Dec 22, 2009 11:15 pm

I think the problem isn’t the training programs but in the hiring process…

  Firms don't want their people to prospect traditional "dirty" ways, they want them to network and be socialable. The problem is that the people who built the wires up where not those people..   Ace Greenberg said he wanted, Poor Smart with a deep desire to become wealthy to be brokers   But now as you can tell from this forum, people think they can just show up and make $75-125 without doing anything or putting in the hours.  
Dec 23, 2009 12:42 am

That is it in a nutshell!!!  And those producers who “inherit” books think it is all allright.

Dec 23, 2009 3:18 pm

[quote=AGEMAN][quote=chief123]I think the problem isn’t the training programs but in the hiring process…
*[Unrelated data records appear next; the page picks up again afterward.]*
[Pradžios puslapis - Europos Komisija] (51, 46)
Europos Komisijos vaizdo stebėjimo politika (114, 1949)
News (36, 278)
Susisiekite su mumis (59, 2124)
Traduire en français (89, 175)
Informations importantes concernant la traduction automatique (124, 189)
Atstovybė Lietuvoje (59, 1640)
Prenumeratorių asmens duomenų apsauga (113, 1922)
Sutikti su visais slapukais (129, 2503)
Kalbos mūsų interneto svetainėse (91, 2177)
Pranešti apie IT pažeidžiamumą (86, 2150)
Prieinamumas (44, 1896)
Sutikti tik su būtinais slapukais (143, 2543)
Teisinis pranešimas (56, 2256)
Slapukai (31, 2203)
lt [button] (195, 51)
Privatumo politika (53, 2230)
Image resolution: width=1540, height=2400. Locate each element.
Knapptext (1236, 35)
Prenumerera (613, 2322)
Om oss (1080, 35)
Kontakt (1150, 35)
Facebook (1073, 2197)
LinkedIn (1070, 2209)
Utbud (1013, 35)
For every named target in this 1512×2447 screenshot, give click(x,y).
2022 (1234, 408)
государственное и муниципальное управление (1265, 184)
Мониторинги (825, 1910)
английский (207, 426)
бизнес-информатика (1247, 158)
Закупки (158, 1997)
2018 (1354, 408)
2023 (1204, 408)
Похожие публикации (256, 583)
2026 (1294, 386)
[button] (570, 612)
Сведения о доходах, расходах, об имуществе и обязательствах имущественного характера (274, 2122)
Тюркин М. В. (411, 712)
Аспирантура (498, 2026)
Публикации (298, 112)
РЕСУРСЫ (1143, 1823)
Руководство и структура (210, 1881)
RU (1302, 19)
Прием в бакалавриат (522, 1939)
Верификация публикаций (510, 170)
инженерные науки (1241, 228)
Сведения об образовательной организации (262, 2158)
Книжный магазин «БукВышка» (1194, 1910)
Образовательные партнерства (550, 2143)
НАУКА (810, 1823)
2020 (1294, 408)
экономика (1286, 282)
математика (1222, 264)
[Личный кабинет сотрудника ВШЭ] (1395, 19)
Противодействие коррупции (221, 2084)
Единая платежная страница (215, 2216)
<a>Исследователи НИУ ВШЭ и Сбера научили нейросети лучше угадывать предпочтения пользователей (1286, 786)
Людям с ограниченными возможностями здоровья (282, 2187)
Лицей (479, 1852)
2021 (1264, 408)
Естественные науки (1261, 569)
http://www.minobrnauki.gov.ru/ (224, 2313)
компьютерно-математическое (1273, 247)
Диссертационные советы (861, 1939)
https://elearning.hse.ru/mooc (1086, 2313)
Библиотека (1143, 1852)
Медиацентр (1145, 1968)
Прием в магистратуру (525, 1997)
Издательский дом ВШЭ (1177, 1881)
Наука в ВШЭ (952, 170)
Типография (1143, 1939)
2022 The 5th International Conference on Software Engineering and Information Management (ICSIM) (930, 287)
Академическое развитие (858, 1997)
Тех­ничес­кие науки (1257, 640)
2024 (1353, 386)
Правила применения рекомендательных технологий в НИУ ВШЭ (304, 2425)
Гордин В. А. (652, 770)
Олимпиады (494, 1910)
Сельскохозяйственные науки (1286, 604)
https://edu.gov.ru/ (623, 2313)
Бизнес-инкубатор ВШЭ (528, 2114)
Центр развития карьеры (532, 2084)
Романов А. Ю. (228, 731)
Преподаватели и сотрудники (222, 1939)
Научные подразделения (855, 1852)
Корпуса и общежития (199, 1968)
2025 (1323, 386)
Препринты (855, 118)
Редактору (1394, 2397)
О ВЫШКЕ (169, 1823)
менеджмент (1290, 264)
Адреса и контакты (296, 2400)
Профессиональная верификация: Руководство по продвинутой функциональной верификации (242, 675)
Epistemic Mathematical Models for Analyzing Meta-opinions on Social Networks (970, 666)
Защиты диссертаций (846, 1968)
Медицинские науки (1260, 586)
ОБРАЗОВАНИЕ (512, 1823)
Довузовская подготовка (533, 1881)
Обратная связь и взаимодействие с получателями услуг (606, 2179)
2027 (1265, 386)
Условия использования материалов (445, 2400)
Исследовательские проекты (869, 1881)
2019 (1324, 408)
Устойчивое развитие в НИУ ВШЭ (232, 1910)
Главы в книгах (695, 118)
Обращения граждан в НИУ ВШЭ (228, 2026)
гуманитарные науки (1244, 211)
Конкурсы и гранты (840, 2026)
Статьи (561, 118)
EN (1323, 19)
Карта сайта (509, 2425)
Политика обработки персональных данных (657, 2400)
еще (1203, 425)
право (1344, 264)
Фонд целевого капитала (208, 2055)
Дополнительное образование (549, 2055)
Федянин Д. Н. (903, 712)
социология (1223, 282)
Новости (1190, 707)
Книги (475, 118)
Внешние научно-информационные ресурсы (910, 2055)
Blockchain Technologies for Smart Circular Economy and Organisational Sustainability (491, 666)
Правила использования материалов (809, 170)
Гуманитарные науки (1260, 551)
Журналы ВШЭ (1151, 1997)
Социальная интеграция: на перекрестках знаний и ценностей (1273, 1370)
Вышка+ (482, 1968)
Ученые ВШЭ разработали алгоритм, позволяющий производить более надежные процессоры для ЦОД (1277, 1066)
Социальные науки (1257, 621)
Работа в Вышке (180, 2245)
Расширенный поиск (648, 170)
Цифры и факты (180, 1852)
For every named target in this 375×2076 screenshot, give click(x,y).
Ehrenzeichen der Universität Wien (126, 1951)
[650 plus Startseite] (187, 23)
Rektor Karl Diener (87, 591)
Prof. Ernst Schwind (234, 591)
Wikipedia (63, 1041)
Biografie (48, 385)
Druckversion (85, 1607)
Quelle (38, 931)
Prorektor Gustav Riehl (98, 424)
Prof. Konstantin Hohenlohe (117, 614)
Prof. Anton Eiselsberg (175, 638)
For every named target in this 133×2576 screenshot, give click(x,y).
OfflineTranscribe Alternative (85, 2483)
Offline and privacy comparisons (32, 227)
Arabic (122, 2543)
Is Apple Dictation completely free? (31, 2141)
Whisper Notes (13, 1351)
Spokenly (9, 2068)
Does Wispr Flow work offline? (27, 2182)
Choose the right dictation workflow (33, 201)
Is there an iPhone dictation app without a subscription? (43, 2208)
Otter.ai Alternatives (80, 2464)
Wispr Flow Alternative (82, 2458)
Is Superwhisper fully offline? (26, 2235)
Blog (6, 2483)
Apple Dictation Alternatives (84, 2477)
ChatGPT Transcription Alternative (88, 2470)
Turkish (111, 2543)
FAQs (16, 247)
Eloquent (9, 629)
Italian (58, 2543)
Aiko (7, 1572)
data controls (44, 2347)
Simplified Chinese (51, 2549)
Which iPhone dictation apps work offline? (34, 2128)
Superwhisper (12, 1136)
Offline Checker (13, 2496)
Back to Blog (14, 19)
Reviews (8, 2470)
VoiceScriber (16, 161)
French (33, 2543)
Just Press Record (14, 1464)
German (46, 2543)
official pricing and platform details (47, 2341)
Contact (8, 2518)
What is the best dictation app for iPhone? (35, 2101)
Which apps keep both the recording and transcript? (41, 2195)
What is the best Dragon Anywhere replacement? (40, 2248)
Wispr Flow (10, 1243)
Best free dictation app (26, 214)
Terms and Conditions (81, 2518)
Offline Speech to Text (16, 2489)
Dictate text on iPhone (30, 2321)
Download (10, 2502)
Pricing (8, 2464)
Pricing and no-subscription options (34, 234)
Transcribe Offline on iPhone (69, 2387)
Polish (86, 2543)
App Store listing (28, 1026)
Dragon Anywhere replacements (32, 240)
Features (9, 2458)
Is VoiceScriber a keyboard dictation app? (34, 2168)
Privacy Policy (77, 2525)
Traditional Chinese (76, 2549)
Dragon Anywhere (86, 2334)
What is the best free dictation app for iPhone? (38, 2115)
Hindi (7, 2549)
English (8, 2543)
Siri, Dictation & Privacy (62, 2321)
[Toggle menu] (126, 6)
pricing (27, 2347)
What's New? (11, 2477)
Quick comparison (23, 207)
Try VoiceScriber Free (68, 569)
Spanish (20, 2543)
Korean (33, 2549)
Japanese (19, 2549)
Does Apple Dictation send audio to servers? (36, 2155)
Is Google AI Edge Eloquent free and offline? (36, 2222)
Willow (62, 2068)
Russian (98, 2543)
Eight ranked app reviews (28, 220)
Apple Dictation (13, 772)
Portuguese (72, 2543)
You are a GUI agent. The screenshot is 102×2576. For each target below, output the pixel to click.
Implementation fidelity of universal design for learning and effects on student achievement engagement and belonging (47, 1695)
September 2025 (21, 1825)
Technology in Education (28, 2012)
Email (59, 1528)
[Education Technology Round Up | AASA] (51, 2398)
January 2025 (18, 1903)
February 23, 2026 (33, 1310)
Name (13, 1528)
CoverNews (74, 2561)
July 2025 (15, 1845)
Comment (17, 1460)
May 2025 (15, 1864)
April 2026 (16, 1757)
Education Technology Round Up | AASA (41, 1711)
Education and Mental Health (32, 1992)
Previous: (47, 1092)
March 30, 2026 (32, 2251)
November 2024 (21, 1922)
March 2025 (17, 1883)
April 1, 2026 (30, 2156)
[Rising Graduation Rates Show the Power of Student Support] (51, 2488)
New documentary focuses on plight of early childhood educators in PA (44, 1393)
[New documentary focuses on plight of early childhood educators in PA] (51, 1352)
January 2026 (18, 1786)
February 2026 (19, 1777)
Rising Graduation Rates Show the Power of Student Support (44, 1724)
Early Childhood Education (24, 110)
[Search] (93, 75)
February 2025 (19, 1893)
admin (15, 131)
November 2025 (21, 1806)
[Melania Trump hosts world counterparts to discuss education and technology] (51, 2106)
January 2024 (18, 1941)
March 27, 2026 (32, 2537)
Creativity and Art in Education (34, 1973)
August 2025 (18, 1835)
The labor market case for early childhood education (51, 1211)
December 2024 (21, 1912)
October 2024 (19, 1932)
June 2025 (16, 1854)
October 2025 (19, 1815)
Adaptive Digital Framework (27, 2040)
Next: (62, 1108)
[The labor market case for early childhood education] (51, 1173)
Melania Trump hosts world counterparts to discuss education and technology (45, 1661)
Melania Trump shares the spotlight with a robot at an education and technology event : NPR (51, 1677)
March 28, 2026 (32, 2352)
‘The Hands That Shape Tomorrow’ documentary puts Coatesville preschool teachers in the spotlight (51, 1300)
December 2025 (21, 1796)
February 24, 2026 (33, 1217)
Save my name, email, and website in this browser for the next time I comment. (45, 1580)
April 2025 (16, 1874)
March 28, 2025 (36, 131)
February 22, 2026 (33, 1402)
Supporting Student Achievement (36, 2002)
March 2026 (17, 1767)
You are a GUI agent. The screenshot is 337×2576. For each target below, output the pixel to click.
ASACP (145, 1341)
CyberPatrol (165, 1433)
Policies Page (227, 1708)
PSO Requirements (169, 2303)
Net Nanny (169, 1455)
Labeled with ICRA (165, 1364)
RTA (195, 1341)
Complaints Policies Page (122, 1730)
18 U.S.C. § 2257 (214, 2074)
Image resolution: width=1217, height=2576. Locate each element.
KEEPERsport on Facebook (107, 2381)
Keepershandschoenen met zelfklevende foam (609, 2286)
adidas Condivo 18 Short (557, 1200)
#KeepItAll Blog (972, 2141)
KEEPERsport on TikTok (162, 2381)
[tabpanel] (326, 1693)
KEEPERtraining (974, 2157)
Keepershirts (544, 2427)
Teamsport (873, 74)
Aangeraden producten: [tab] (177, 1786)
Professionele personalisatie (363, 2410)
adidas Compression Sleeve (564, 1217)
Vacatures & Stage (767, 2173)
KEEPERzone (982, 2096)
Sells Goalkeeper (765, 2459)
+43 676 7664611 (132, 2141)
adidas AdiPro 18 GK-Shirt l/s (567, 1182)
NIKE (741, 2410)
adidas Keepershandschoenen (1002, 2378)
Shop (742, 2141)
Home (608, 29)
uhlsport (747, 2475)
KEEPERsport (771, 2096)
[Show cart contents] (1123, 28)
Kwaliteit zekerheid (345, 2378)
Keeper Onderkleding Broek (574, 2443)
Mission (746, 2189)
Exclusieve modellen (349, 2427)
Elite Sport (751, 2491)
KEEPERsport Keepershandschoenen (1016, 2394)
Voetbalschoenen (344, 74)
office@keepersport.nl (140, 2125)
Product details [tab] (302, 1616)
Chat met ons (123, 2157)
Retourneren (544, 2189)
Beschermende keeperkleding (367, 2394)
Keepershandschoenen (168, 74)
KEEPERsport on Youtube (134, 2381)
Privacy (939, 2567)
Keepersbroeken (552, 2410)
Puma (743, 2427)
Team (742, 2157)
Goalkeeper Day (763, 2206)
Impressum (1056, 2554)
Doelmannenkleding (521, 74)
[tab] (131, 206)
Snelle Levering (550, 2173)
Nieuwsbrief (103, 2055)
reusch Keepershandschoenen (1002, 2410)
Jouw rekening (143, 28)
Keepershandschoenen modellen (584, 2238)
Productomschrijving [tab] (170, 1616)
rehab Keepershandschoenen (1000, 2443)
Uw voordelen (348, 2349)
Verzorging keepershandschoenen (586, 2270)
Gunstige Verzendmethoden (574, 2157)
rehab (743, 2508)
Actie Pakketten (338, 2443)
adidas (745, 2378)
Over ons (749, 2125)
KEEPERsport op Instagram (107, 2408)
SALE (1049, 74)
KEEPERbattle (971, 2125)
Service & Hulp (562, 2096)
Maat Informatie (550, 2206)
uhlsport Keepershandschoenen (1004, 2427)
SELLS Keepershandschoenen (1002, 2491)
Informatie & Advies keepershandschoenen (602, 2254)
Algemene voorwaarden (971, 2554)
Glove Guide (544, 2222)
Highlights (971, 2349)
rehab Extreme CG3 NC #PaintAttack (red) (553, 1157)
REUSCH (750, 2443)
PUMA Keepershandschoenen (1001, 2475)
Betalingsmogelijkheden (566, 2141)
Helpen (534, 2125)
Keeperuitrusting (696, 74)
  Firms don't want their people to prospect traditional "dirty" ways, they want them to network and be socialable. The problem is that the people who built the wires up where not those people..   Ace Greenberg said he wanted, Poor Smart with a deep desire to become wealthy to be brokers   But now as you can tell from this forum, people think they can just show up and make $75-125 without doing anything or putting in the hours.  [/quote] I have seen some poor hires in my area.  Most of them are people I would have never hired had I been the one with that decision.  So there is a problem with the hiring process.  I would hate to have to try to start over now with more and more people on the DNC list.  My experience from my training class at Edwards was the ones who said they were going to network to build the business were the first ones to fail.  [/quote]   Agreed. It is harder today, but still possible.   Networking just takes too long. Unless you already have a network of people(even then would they really give you any of their money if you were just hired).   The only way to get off the ground quick is calling, walking or seminars.
Dec 23, 2009 10:36 pm

I don’t think companies care if the newbie makes it or not. Particularly at Jones where they pay next to nothing. Over time whatever new business a new-new brings in will amortize enough to cover expenses. The trouble is that experienced FA’s don’t have time to train, so you end up with professional trainers that teach a recipe that they have no experience with. The sad thing is, the Jones model may be the best training out there, yet must have a 90% failure rate. At 90% failure rates, if a training system were a medicine, it would never get FDA approval. So the original post may be correct.

Dec 24, 2009 4:47 am

Jones training isn’t all that special.

Jan 2, 2010 11:47 pm

Folks, you need to have at least $25 million in assets under management to survive, and you need that by year four.  Think hard about it.